Beaucoup de clients sont par ailleurs victimes du jugement de leurs amis et leur famille lorsqu’ils avouent faire appel aux services d’un professionnel de l’ordre. «Leur entourage ne comprend pas pourquoi ils doivent engager quelqu’un pour ramasser à leur place», dénonce Viviane Bastien. La discrétion a toutefois un prix. Dans la grande région de Montréal, les tarifs de la quarantaine d’organisateurs s’élèvent entre 40 et 200 dollars de l’heure.
Certaines personnes en obtiennent encore plus pour leur argent. Comme pour cette cliente divorcée qui a décidé de faire le ménage dans les affaires de son ex-mari. «Je l’ai vu se transformer sous mes yeux. Faire le ménage lui a permis de faire son deuil, de changer sa vie», s’émerveille encore l’organisatrice. Les personnes désorganisées sont souvent traitées comme des individus irresponsables alors que leur bric-à-brac cache de plus graves problèmes, croit sa consœur , Lynn Freeman Haque.
Malgré sa passion pour l’ordre, Viviane Bastien elle-même entretient un petit côté délinquant. «J’ai un panier où je garde des guenilles dans l’espoir qu’elles me servent un jour. Je sais, c’est niaiseux, mais je me soigne.»
Hoarding: le syndrome du collectionneur fou
Il arrive que les organisateurs demeurent impuissants devant l’ampleur du désordre, comme lorsque les clients sont victimes de hoarding, un symptôme observé chez les personnes souffrant de trouble obsessif compulsif (TOC). Les hoarders accumulent des objets inutiles et sans valeur de façon compulsive, jusqu’à être incapables de circuler ou même d’habiter chez eux. Selon le spécialiste des troubles obsessifs compulsifs Kieron O’Connor, les personnes aux prises avec un problème de hoarding doivent se tourner vers la thérapie plutôt qu’un organisateur professionnel. «Si on sort d’un coup tous les objets superflus, la maladie ne peut que s’aggraver. Le gros problème pour les hoarders, c’est justement d’accepter que quelqu’un les aide à trier leurs choses», explique le psychologue au Centre de recherche Fernand Seguin sur la santé mentale.

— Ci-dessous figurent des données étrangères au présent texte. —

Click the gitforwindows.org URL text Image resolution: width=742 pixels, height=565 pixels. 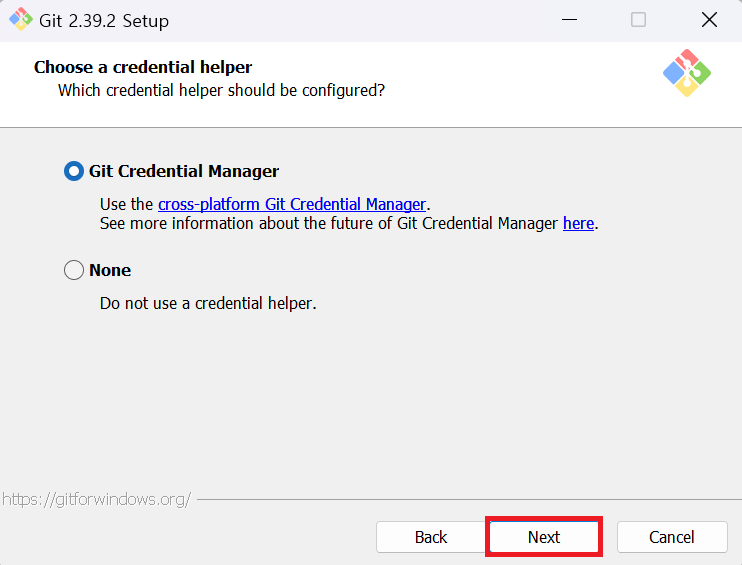[97, 499]
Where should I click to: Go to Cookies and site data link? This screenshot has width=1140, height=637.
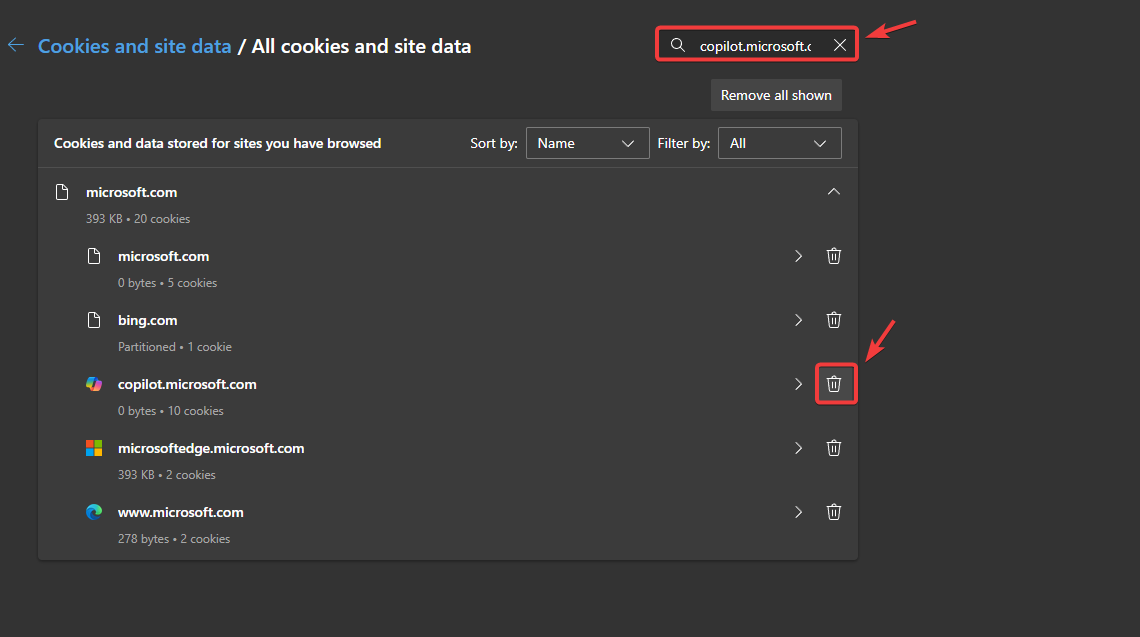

Quand le fouillis vous envahit
S’organiser sans payer un sou est possible. L’organisatrice professionnelle Viviane Bastien offre plusieurs conseils aux étudiants qui souhaitent reprendre le contrôle sur leur fouillis:
– Bloquer du temps dans son agenda (prévoir un minimum de 3 heures pour une première séance).
– Informer les gens avec qui l’on vit de notre réorganisation et ne rien jeter qui ne nous appartient pas.
– Dans une pièce encombrée, commencer par l’élément le plus gros et le plus visible.
– Diviser son désordre en piles selon un système qui nous est propre (garder-donner-jeter). Ne pas faire de pile «je ne sais pas».
– Pour éviter les regrets et les doutes, se débarrasser immédiatement des items jetés. On peut également en faire don aux œuvres de charité.
– Pour éviter de nouvelles accumulations, suivre ce précepte: lorsqu’un nouvel item entre dans la maison, un autre objet doit en sortir.